Records for locating displayed items:
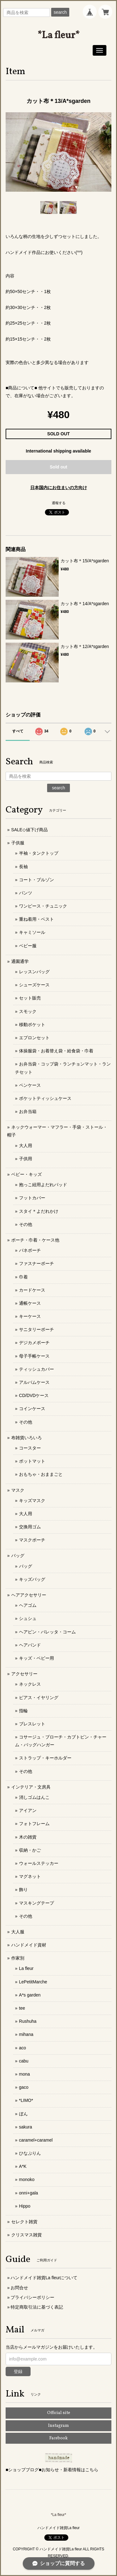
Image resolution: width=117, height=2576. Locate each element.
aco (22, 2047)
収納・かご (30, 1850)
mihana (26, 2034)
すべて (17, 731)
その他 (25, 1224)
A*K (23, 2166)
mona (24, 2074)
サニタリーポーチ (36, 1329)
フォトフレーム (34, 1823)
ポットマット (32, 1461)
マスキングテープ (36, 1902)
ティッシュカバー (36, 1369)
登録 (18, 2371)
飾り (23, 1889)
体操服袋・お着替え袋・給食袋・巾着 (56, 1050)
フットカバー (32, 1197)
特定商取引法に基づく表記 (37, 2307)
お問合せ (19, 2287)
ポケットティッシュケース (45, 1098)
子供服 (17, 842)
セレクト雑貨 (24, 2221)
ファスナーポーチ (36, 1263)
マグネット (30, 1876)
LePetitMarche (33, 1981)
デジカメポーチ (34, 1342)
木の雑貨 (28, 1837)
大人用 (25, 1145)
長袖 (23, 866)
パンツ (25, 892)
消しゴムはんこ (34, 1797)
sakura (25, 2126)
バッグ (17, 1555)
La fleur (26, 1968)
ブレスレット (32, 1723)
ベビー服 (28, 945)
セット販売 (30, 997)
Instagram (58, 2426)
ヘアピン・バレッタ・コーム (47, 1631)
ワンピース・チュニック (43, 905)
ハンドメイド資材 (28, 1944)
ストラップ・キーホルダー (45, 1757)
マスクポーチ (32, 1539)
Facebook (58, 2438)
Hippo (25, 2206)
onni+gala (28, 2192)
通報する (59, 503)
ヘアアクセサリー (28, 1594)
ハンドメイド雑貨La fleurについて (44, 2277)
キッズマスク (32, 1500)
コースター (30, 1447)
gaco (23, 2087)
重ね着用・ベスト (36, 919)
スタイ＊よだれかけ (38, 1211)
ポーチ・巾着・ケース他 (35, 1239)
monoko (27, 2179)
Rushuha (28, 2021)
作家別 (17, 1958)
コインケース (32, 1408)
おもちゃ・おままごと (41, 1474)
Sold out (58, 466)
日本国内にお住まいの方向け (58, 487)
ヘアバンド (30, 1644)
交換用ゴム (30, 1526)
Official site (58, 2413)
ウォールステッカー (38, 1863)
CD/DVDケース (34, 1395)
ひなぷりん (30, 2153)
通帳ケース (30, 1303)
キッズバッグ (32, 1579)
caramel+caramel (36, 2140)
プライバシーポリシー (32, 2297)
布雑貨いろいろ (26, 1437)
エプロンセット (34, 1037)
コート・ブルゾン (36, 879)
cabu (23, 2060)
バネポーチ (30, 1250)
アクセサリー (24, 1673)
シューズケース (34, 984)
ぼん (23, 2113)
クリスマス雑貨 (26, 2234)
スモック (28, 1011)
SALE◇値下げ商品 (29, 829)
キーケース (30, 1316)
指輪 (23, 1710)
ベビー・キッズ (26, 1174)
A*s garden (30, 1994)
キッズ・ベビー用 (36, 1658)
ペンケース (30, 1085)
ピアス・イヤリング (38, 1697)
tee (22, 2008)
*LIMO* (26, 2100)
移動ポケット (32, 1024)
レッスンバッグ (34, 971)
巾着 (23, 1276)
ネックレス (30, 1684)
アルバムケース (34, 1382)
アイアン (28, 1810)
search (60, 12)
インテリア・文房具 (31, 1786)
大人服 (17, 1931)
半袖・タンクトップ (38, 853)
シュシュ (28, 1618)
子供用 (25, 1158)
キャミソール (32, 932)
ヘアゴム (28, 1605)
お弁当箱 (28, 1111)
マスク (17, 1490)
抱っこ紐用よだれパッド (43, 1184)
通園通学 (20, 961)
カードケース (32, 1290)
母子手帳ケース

[Brief]
Please write out the records again with "Locate" switched to "Find" and nothing else changed, omitting the pictures.

[Exercise solution]
Image resolution: width=117, height=2576. Find each element.
aco (22, 2047)
収納・かご (30, 1850)
mihana (26, 2034)
すべて (17, 731)
その他 (25, 1224)
A*K (23, 2166)
mona (24, 2074)
サニタリーポーチ (36, 1329)
フォトフレーム (34, 1823)
ポットマット (32, 1461)
マスキングテープ (36, 1902)
ティッシュカバー (36, 1369)
登録 (18, 2371)
飾り (23, 1889)
体操服袋・お着替え袋・給食袋・巾着 (56, 1050)
フットカバー (32, 1197)
特定商取引法に基づく表記 (37, 2307)
お問合せ (19, 2287)
ポケットティッシュケース (45, 1098)
子供服 (17, 842)
セレクト雑貨 (24, 2221)
ファスナーポーチ (36, 1263)
マグネット (30, 1876)
LePetitMarche (33, 1981)
デジカメポーチ (34, 1342)
木の雑貨 (28, 1837)
大人用 (25, 1145)
長袖 (23, 866)
パンツ (25, 892)
消しゴムはんこ (34, 1797)
sakura (25, 2126)
バッグ (17, 1555)
La fleur (26, 1968)
ブレスレット (32, 1723)
ベビー服 (28, 945)
セット販売 (30, 997)
Instagram (58, 2426)
ヘアピン・バレッタ・コーム (47, 1631)
ワンピース・チュニック (43, 905)
ハンドメイド資材 (28, 1944)
ストラップ・キーホルダー (45, 1757)
マスクポーチ (32, 1539)
Facebook (58, 2438)
Hippo (25, 2206)
onni+gala (28, 2192)
通報する (59, 503)
ヘアアクセサリー (28, 1594)
ハンドメイド雑貨La fleurについて (44, 2277)
キッズマスク (32, 1500)
コースター (30, 1447)
gaco (23, 2087)
重ね着用・ベスト (36, 919)
スタイ＊よだれかけ (38, 1211)
ポーチ・巾着・ケース他 (35, 1239)
monoko (27, 2179)
Rushuha (28, 2021)
作家別 (17, 1958)
コインケース (32, 1408)
おもちゃ・おままごと (41, 1474)
Sold out (58, 466)
日本国内にお住まいの方向け (58, 487)
ヘアバンド (30, 1644)
交換用ゴム (30, 1526)
Official site (58, 2413)
ウォールステッカー (38, 1863)
CD/DVDケース (34, 1395)
ひなぷりん (30, 2153)
通帳ケース (30, 1303)
キッズバッグ (32, 1579)
caramel+caramel (36, 2140)
プライバシーポリシー (32, 2297)
布雑貨いろいろ (26, 1437)
エプロンセット (34, 1037)
コート・ブルゾン (36, 879)
cabu (23, 2060)
バネポーチ (30, 1250)
アクセサリー (24, 1673)
シューズケース (34, 984)
ぼん (23, 2113)
クリスマス雑貨 (26, 2234)
スモック (28, 1011)
SALE◇値下げ商品 (29, 829)
キーケース (30, 1316)
指輪 (23, 1710)
ベビー・キッズ (26, 1174)
A*s garden (30, 1994)
キッズ・ベビー用 (36, 1658)
ペンケース (30, 1085)
ピアス・イヤリング (38, 1697)
tee (22, 2008)
*LIMO* (26, 2100)
移動ポケット (32, 1024)
レッスンバッグ (34, 971)
巾着 (23, 1276)
ネックレス (30, 1684)
アルバムケース (34, 1382)
アイアン (28, 1810)
search (60, 12)
インテリア・文房具 (31, 1786)
大人服 (17, 1931)
半袖・タンクトップ (38, 853)
シュシュ (28, 1618)
子供用 (25, 1158)
キャミソール (32, 932)
ヘアゴム (28, 1605)
お弁当箱 (28, 1111)
マスク (17, 1490)
抱っこ紐用よだれパッド (43, 1184)
通園通学 (20, 961)
カードケース (32, 1290)
母子手帳ケース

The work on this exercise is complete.